Class 1: Jan 24


1. Installation


      - tcl/tk is a programming language; tk is a standard GUI format; you probably want it

      - customize: MDI vs SDI (I prefer SDI); others up to you

      - can have multiple R installations (different versions); can have same version running in multiple workspaces

      - take a look through initial GUI menus: scripts, workspaces, history


2. Command Line

      - the prompt; calculations, related math functions, e=factors of 10

            log, exp, log10, pi, cos, sin, round, abs, factorial

      -everything is recorded in the workspace so it can be saved.  History is a text file, while workspaces will have all objects saved (much larger)

      - assignment: (x=9 or x<-9)

            - note variable names cannot start with 1, or have spaces, and are case-sensitive

            - assignments will print if the line is enclosed by parentheses

            - if not a number entered, it is believed to be a function or assigned variable

      - creating vectors: c( ), rep, seq

      - logical assignments

            - logical commands: <, >, <=, >=, ==, !, &, |(greater than, less than, greater than or equal to, less than or equal to, if both, not, and, nor)

            - logical operates return logical vectors (eg x<10) converts everything to T-F

            - huge advantage of this is that subsequent assignment returns only TRUE values; this is the essence of subsetting

            - as.numeric turns T-F back to 0 and 1s

            - is.element for comparing vectors of different lengths

            - union (puts values together), intersect (in common), setdiff (not in common)


      - character vectors

            - use of quotes; note letters() and LETTERS().  Case sensitive, giving letters in specified case. 

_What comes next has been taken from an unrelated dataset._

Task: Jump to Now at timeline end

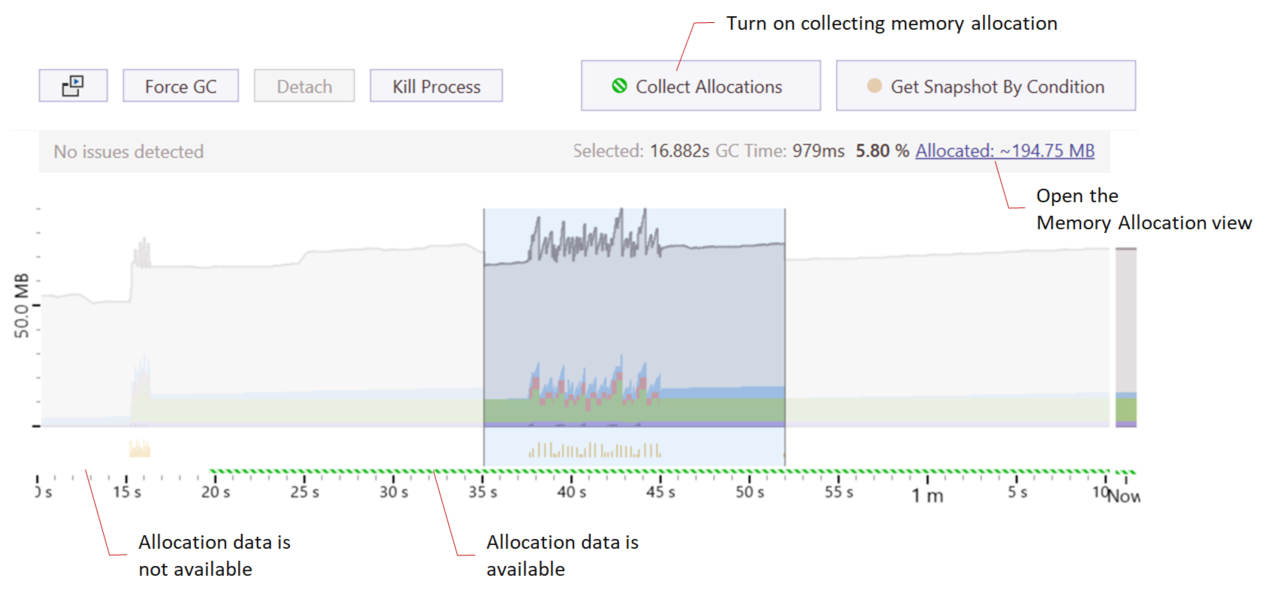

            - c() vs paste().  c() is concatenate, combining all into a vector;  paste() puts characters together within one or elements


3. Scripts

      - editor in R (open new script)

      - other editors (Textpad); syntax highlighting

      - editors with execution (Tinn-R)

      - note on the workspace: save if you want to keep all defined objects when you next open R.  If saved as workspace saves all objects, much larger files.

            - recommendation: instead create text file (script) that records all of your work, including data input and the creation of all objects; this can be re-executed each time


4. Help

      - ? is basic for functions

      - R manuals on CRAN; R search websites (eg on Fridley web page)

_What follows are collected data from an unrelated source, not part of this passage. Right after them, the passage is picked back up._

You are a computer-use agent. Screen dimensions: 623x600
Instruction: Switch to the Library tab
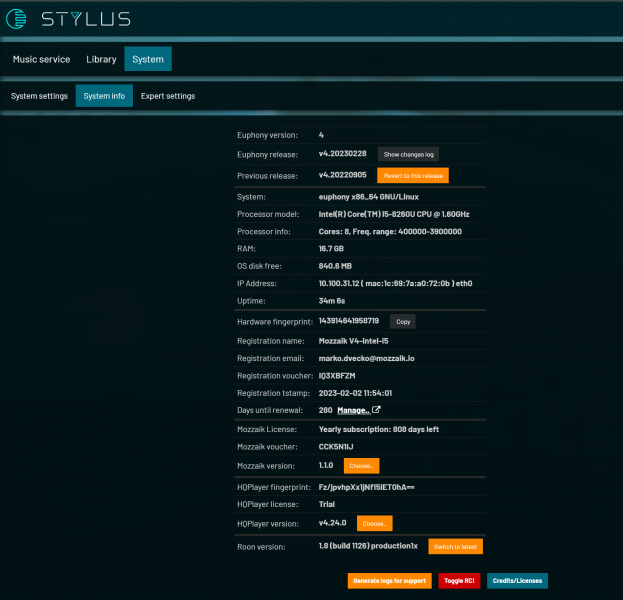coord(101,59)
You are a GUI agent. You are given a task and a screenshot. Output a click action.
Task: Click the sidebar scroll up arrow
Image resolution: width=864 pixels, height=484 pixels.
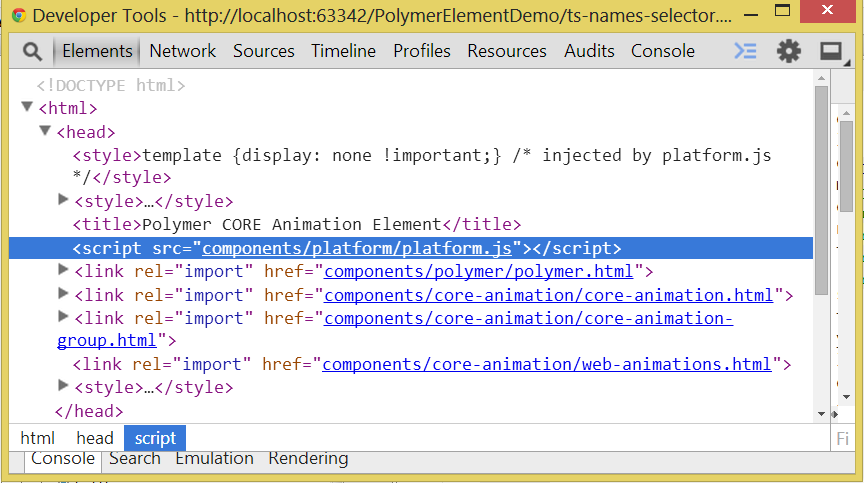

      -" ") for finding text strings, all loaded libraries

      - apropos(" ") gives all functions with that text string in them

      - find(" "): tells you where (what package) to find a particular function (loaded libraries only)

      - R function reference cards (handout, several available online)


5. Data input

      - read.table and read.csv; recommendation is read.csv (easiest to use csv files, and save excel sheets in that format)

      - note path syntax (\\ or /)

      - also handy is file.choose function: read.csv(file.choose()) allows you find where it was saved on the computer

            - can change working directory so don't have to specify paths each time: setwd()

      - useful: scan("clipboard"); also scan() for manual input

            - can also write to clipboard with writeClipboard(as.character( ))  This is useful for smaller data sets.

      - To name when loading the dataset put in: name = read.csv()

      - look at arguments to read.table: header, start row, colClasses

      - import our dataset: save to machine, then use read.csv

      - having a look around: "str" function is REALLY handy.  Gives each column class.

      - note 'edit' and 'fix' functions; but use Excel

      - 'objects()' lists available objects you created

      - data output: write and write.csv


6. Data frames and variables

      - variable classes: numeric, character, factor, Date, logical

      - understand the basic format: response variables and explanatory variables get their own columns

      - $ for columns of data frames and nested objects within other objects

      - names(); rownames; colnames

      - indexing

            - lists ([[,]]) vs others ([,]; note blank subscipt means 'everything' ie x[,1] means all rows, first column

            - negative subscripts mean 'do not include'

            - making a matrix, changing to a matrix; rownames, colnames; dim, diag; apply for matrices; row, col functions; rbind

            - length and dim

      - making subsets: logical or 'subset'

      -Example we used:

            settled = subset(dat,dat$disturb==”settle”)

      - sort dataframes with the order function (note rev function); also multiple columns in order listed in order(); eg df[order(x,y),]

      - na.omit and na.exclude gets rid of rows with any NAs (basically the same)

      - you can always add columns to a df by just defining a new column with df$new = ; this also applies to calculated columns (eg, log(fd$x) )

      - create dataframes with the data.frame function

      - Date objects

            - Sys.time(), date()

            - you can compare dates if they are Date objects; also difftime

            - note Date format; eg, Excel usually has "month/day/year", which is "%d/$m/%Y"

            - best part about date objects is graphing with them: pretty labels


7. Simple graphing

      - plot(x,y) is the basic function for x vs. y

            - categorial x variables: box and whisker plots; note how notches that look weird indicate bad tests

      - points, lines, text (give you symbols instead of the basic dot)

      - plot arguments: cex, cex.axis, cex.lab, pch, col, ylab, xlab, xlim, ylim, main, sub, lty, lwd,

      - colors() lists names of all available colors


8. Installing packages (used to be 'libraries' in S)

      - easiest way is via GUI; select portal and package(s)

      - also install.packages(" ")

      - search() tells which attached

      - more advanced ways of loading other functions not in est. libraries; eg "source" to load code

      - to load the library in command line enter: library()